12. SONNTAG im Jahreskreis

Evangelium nach Markus (4,35-41)

Haben Sie schon einmal über ihre Ängste, ja ihre Lebensängste nachgedacht? Angst ist eine menschliche Urerfahrung, die jeder von uns kennt. Einerseits ist Angst wichtig, denn sie ist eine tief-emotionale Reaktion auf reale und mögliche Gefahren, die uns bedrohen: Naturkatastrophen, Schicksalsschläge, Krankheiten, Verlust von der Arbeit, von Besitz, Verlust von einem geliebten Menschen. Wir haben Angst vor allem, was unsere Existenz bedroht, beeinträchtigt, uns in die Enge treibt. Diese Angst kann aber auch zu panischer Angst werden, die unser ganzes Leben durcheinanderbringt.

Es gibt auch Menschen, die behaupten: Die Angst ist der Ursprung von der Religion. Immer wenn Menschen sich durch Natur- und andere Kräfte, die sie nicht erklären konnten, bedroht fühlten, haben sie geglaubt, dass diese bedrohlichen Einflüsse von irgendwelchen übernatürlichen Kräften, von Göttern kamen, die sie verärgert hatten und die diese Katastrophen dann als Strafe schickten. Deswegen musste man diesen Göttern, um ihren Zorn abzuwenden, mit irgendwelchen Opfergaben besänftigen.

In der Bibel aber ist der Satz „Habt keine Angst. Fürchtet euch nicht", genau 365 Mal überliefert. Und warum sollten wir keine Angst haben? Zu Mose sagt Gott: „Ich bin der „Ich-bin-da“. Es gibt nie einen Augenblick in deinem Leben, in dem ich nicht bei dir wäre, in dem ich nicht gegenwärtig wäre. Beim Propheten Jesaja sagt Gott: „Kann denn eine Frau ihr Kindlein vergessen, eine Mutter ihren leiblichen Sohn? Und selbst wenn sie ihn vergessen würde: Ich (Gott) vergesse dich nicht. (Jes 49,15)

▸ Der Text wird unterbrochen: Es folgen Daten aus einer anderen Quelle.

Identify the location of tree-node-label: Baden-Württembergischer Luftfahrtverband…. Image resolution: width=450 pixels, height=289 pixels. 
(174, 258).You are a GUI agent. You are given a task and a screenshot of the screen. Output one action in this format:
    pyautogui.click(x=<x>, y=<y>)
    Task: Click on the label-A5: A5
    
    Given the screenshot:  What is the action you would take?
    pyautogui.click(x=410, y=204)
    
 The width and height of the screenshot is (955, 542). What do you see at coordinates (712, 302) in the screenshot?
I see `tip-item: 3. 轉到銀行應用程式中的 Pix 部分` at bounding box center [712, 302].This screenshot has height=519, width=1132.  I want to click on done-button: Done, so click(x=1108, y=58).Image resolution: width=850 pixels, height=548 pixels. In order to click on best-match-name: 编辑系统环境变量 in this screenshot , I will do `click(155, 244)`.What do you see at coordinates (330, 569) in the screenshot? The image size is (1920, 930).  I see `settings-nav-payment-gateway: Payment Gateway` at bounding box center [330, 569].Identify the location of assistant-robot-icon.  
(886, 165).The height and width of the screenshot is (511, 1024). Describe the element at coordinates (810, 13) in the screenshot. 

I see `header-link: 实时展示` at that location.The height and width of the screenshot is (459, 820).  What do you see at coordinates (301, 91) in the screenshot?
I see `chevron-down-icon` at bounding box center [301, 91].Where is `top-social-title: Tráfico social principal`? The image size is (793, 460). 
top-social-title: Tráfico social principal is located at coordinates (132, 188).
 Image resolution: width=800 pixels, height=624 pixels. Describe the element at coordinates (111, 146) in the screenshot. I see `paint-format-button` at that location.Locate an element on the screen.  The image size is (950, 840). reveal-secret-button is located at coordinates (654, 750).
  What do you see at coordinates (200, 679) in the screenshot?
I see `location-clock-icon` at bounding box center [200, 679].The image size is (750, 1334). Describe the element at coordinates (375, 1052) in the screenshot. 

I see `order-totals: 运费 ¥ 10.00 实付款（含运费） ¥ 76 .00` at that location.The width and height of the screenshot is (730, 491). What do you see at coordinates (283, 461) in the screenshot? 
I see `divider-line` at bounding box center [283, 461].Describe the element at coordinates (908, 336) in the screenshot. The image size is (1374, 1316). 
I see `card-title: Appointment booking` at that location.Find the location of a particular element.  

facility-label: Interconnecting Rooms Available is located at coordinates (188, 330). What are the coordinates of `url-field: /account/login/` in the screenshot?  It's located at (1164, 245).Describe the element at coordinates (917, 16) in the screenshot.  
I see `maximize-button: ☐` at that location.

Daran will nun der Evangelist Markus mit seiner Erzählung vom Seesturm seine christliche Gemeinde erinnern. Sie ist eine winzige Glaubensgemeinschaft, die sich in einer heidnischen Umwelt vorkommt, wie in einem kleinen Boot auf stürmischer See. Sie hat Angst unterzugehen. Können wir das nicht, in unserer Zeit, in unserer Situation irgendwie nachempfinden?

Schon im Alten Testament wird von Gott gesagt: „Er macht aus dem Sturm ein Säuseln, so dass die Wogen des Meeres schweigen“ (Ps 74). Jesus sagt: „Schweig! Sei still!“ Da legte sich der Sturm, und es wurde ganz still. „Warum habt ihr solche Angst?“, fragt Jesus seine Jünger. Warum glaubt ihr, dass Gott in den „Stürmen eures Lebens“ schläft, nicht da ist? Warum seid ihr so kleingläubig? - Für Jesus ist Glaube Vertrauen in Gott. 

Um dem oft Absurden in der Natur, in der Wirklichkeit, in der menschlichen Geschichte, in den Erfahrungen von so viel Leid und Elend standhalten zu können, brauche ich Gott im Hintergrund. Wir brauchen in unserem Leben einen Halt, einen Trost, eine Begleitung für unser winzig kleines Leben, um in dieser Welt behütet, beschützt und ohne ein Übermaß an Angst leben zu können. Ich existiere, weil Gott ist!

Wer sich in seinem Leben wie Jesus von Gott gehalten und getragen weiß, kann aus dieser Gewissheit heraus seine Ängste bewältigen. Jesus vertraut Gott und dieses Vertrauen schenkt ihm die Gelassenheit, die ihm hilft, richtige Entscheidungen zu treffen und dementsprechend zu handeln. Die Gefahren und Bedrohungen bleiben. Gott schafft sie nicht aus der Welt, aber wir lernen mehr gelassen mit unseren Ängsten umzugehen, nicht von ihnen überwältigt zu werden.

Das heutige Evangelium ermutigt uns, nicht aufzugeben, auch wenn wir den Eindruck haben, Gott schläft und hört unser Beten nicht. Er ist da und befreit uns, als einzelner Mensch und als Glaubensgemeinschaft, von unserer Angst unterzugehen.